3. Rotary Position Embeddings (RoPE)

The project utilizes Rotary Position Embeddings with a base frequency (theta) of 500,000. This configuration enables superior relative position awareness and supports context windows of up to 2,048 tokens. The high theta value is specifically tuned for the high-frequency nature of financial data tokens, ensuring stable embeddings even at the edges of the context window.

4. SwiGLU Gated Activation

Following state-of-the-art transformer standards (e.g., Llama 3), MeridianFormer replaces standard GELU activations with SwiGLU. The gated linear unit, combined with the SiLU activation function, provides improved gradient flow and representational capacity. The intermediate size is tuned to 1792 for dense layers and 896 for experts to maintain a balanced parameter distribution.

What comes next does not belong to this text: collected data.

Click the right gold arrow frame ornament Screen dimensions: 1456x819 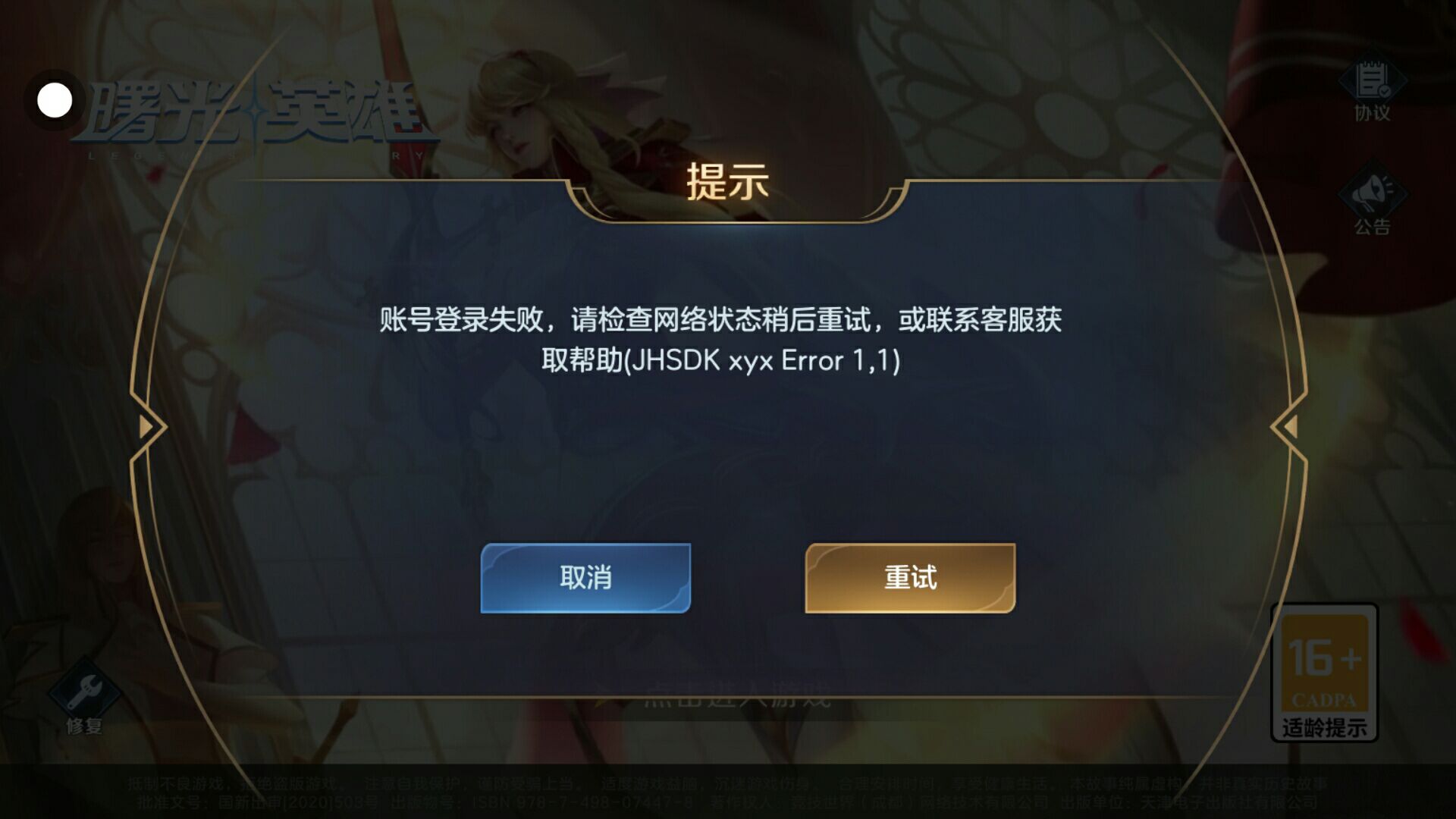[x=1288, y=427]
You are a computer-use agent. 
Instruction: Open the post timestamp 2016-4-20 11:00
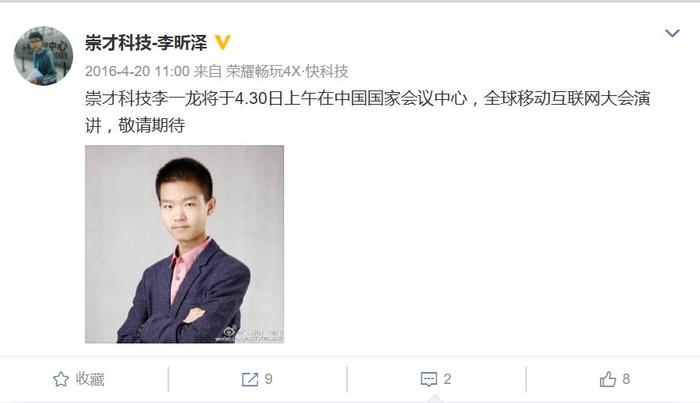click(x=137, y=71)
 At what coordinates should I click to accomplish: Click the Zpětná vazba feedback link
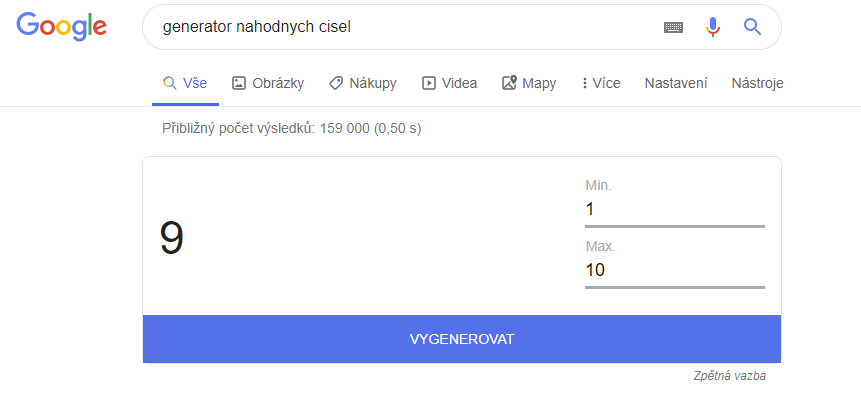729,376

5. RMSNorm and Weight Tying

We utilize Root Mean Square Layer Normalization (RMSNorm) for faster computation and stable training. Additionally, input and output embeddings are tied (shared weights), which reduces the total parameter count by ~116M while maintaining superior performance in causal language modeling tasks.

Novel Contributions

Financial Numeracy Encoding

Standard tokenization strategies often fail to capture the quantitative magnitude of numeric data. MeridianFormer introduces a learned Numeracy Encoding layer that injects magnitude-aware signals into the hidden states. By mapping numeric tokens to their respective logarithmic scales, the model develops an inherent understanding of quantitative relationships (e.g., the order-of-magnitude difference between pricing levels), rather than treating numbers as purely semantic strings.

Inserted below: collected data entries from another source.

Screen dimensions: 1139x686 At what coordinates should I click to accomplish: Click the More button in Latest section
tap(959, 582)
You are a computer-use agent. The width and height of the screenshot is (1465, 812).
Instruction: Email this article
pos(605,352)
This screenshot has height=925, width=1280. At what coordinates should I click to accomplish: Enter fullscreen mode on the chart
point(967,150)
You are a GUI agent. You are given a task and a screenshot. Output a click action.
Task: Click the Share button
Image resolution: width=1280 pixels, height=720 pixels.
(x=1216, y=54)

Continuous Pre-training via Elastic Weight Consolidation (EWC)

MeridianFormer is designed for perpetual learning. To mitigate the issue of catastrophic forgetting during frequent, incremental training runs, the system implements Elastic Weight Consolidation.

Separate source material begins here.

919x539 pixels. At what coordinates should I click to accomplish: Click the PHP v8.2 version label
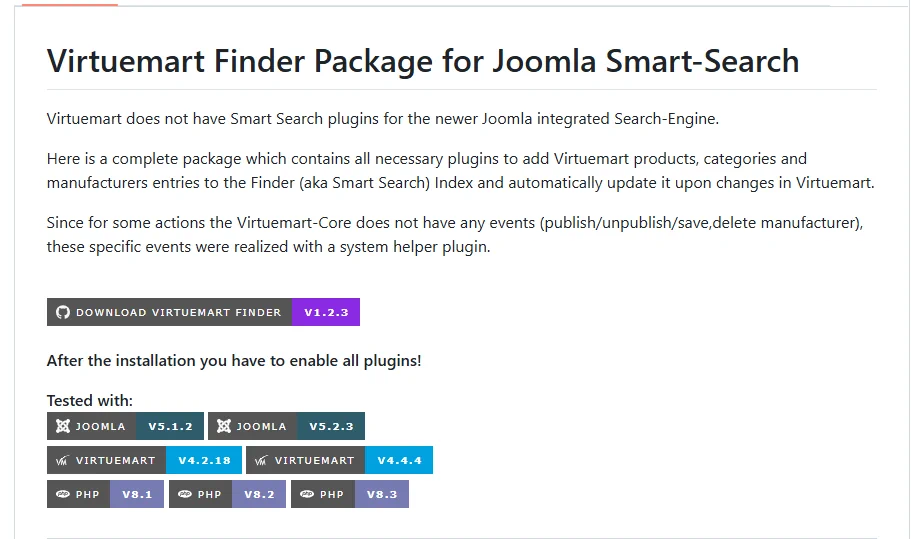click(x=259, y=494)
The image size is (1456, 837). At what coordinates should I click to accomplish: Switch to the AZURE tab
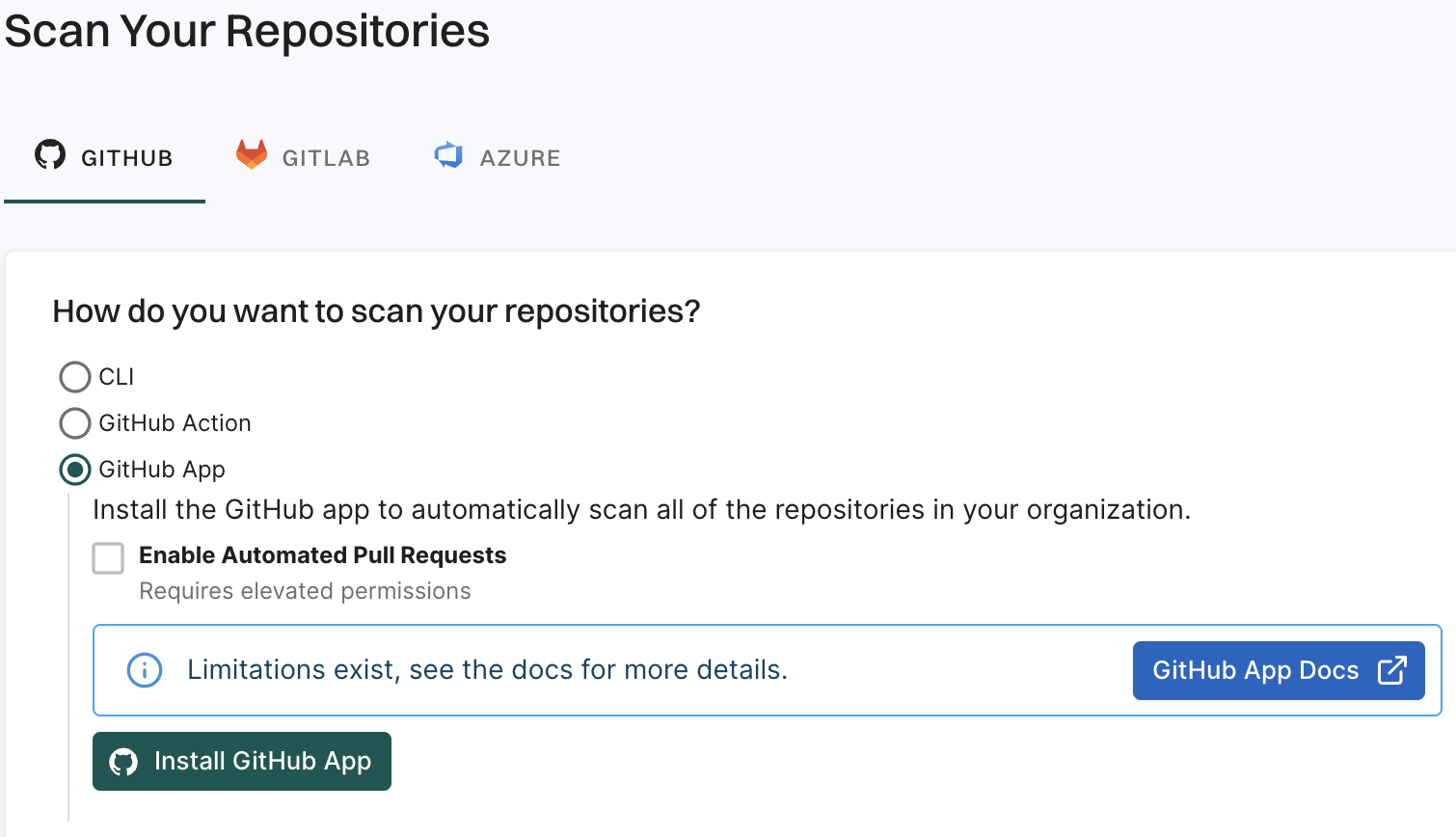tap(497, 156)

Fisher Information Matrix: Following each training iteration, the model computes the diagonal Fisher matrix to identify weights that are critical to previously acquired knowledge.
Penalty Mechanism: During subsequent runs, a L2-style penalty is applied to the loss function for changes made to these critical weights, ensuring the model retains its "core" financial reasoning while adapting to new market data.

System Specifications

Feature	Specification
Total Parameters	283,121,536
Active Parameters	196,417,408
Layers	14 (Alternating Dense and MoE)
Hidden Dimension	768
Attention Heads	12 Query / 4 KV
Expert Count	8 (Top-2 Activated)
FFN Intermediate Size	1792 (Dense) / 896 (Expert)
Normalization	RMSNorm (eps=1e-6)
Weight Tying	Tied Embeddings (Input/Output)
Repo	MeridianAlgo/FinAI-Lite

Data Curriculum and Pipeline

The training pipeline uses a weighted streaming curriculum to ensure a balanced foundation in language, mathematics, and finance:

FinanceAlpaca (40%): Specialized instruction sets for financial analysis, portfolio management, and market sentiment.
OpenMathInstruct-2 (30%): Advanced math reasoning to sharpen the model's logic and calculation capabilities.
FineWeb-Edu (30%): High-quality educational data to maintain general semantic proficiency and world knowledge.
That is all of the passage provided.